Conservative evangelicals are celebrating the election of the three leaders of the "living out" community to the General Synod of the Church of England.

Dr Sean Doherty, who lectures in Christian ethics at the evangelical St Mellitus College in London, topped the clergy poll in the London diocese. Also elected were Rev Sam Allbery, associate minister of St Mary's Church, Maidenhead, and the author of Is God Anti-Gay? and Ed Shaw, associate pastor at Emmanuel Bristol.

All three admit to same-sex attraction but live out a lifestyle in which they consciously "help Christian brothers and sisters who experience same-sex attraction stay faithful to biblical teaching on sexual ethics and flourish at the same time."

Through the Living Out organisation they also aim to help the Christian Church understand how they can better help those who experience same-sex attraction to flourish, and to help the wider world "hear and understand that there is more than just one viable script for those who are same-sex attracted".

In his election address, Dr Doherty, married with four children, said: "I used to identify myself as gay and am still predominantly same-sex attracted. I am fully committed to the Church's teaching on human sexuality, which I believe is faithful to Scripture and to the mind of the historic and global church. I have found this teaching to be life-giving and fulfilling in my own life, and I have found the church to be a place of unconditional acceptance and support."

He said his journey and experience made him well-placed to help the church be more welcoming and loving to LGBT people. "The Bishop of London has asked that 'those who offer themselves for membership of General Synod ... will do so with a commitment to take part' in the Shared Conversations on sexuality. I believe that it is vital for voices like mine to be represented in those conversations and on Synod if we are to recover our confidence in this teaching as positive and life-giving. I will advocate for our Church to welcome all, but without watering down biblical teaching, and I would oppose the authorisation of blessings and/or church weddings for same-sex couples."
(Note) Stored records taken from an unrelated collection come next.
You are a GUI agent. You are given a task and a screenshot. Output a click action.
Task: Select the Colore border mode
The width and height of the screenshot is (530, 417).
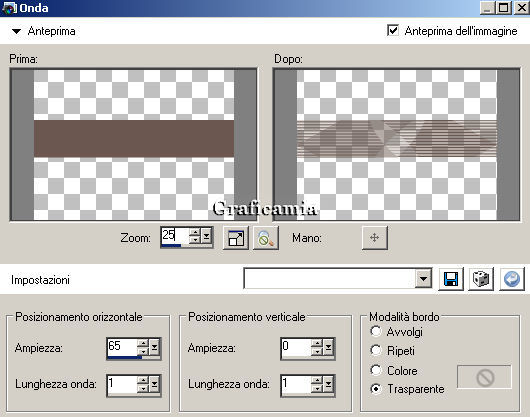pyautogui.click(x=376, y=370)
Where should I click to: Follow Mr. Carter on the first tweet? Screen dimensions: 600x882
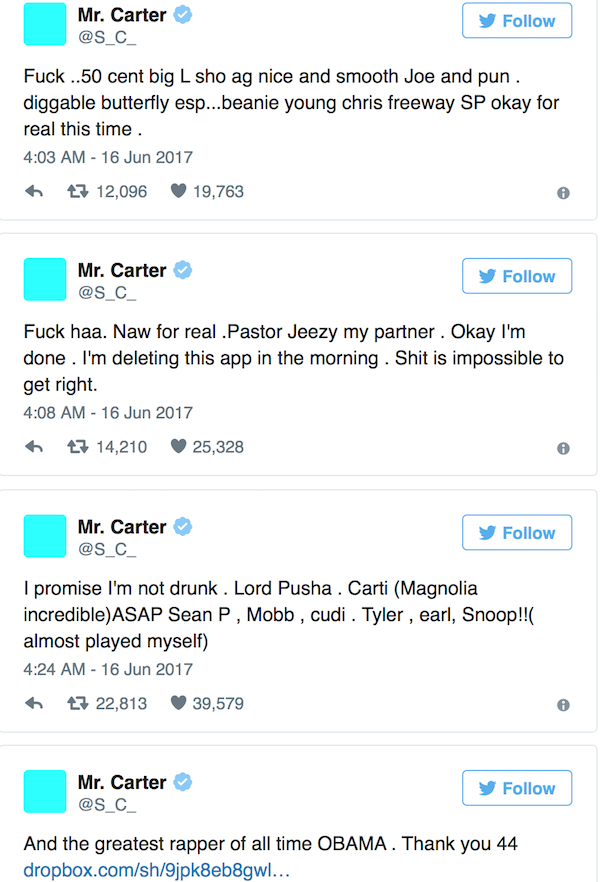tap(517, 21)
Their election is significant and comes as at least four openly gay clergymen were also elected to the synod, including one who is married, two who are in civil partnerships and a fourth who is planning to seal his relationship with a civil ceremony.

Other significant victors include Jayne Ozanne to the laity. Ozanne, a former conservative evangelical, continues to regard herself as evangelical after she "came out" as gay in an interview with Christian Today earlier this year. 

The results reflect a strengthening of both the evangelical as well as the gay activist lobby at Synod, at the expense of the more ambiguous middle or liberal wing. 

In addition, the Catholic group strengthened its presence. Forward in Faith said the Catholic wing will be re-invigorated as a result. "Half of the members of the new, larger, Catholic Group have never been members of the General Synod before. We are particularly pleased to have increased our representation in each of the three houses." 

Now that women bishops are "done" and some already consecrated, the conservative evangelicals, who were divided on that issue, are likely to find a new unity on the gay issue. The LGBT side is also expected to witness to intense lobbying for a change in practice. At present actively gay clergy technically cannot be ordained or marry and Church of England churches are forbidden in law from hosting same-sex marriage ceremonies.

A source told Christian Today that the first test of the new synod's position is likely to be a move to soften the so-called Higton motion, passed by an overwhelming majority in 1987, and which was the synod's last official statement on the issue. A subsequent 1991 paper, Issues in Human Sexuality, which appeared to set different standards for gay clergy and gay laity, was from the House of Bishops only and was never formally backed by the synod.

The Higton motion affirmed "the biblical and traditional teaching on chastity and fidelity in personal relationships", said fornication and adultery were sins against the ideal and that "homopsexual genital acts" also fell short of the ideal, following on with a call to repentance.

It is widely felt that the tone and language of the Higton motion is unhelpful in today's context.

At the same time, the strength and large numbers of those elected on the conservative side, who will oppose any change to the hard-won status quo, indicates that the significant movement is likely to be in the tone of the debate on the issue. Led by the Archbishop of Canterbury Justin Welby himself, there is expected to be a shift towards a more conciliatory tone in both statements and debate.

Although much will depend on the results of the "shared conversations" which are still continuing, the elections of the Living Out candidates support early indications that there is unlikely during the five years of this synod to be any significant change in practice or doctrine. 

Rev Peter Ould, orthodox Church of England priest, commentator and blogger, told Christian Today: "It's an incredibly significant moment for the Church of England that all three founder members of Living Out have been elected onto General Synod, with Sean Doherty even topping the poll in London Diocese. For far too long the narrative of Christian LGB experience has been portrayed as being oppressed by the Church's teaching - now the Church has to grapple at its highest level with the witness of those who flourish whilst living faithfully within the traditional Christian sexual ethic."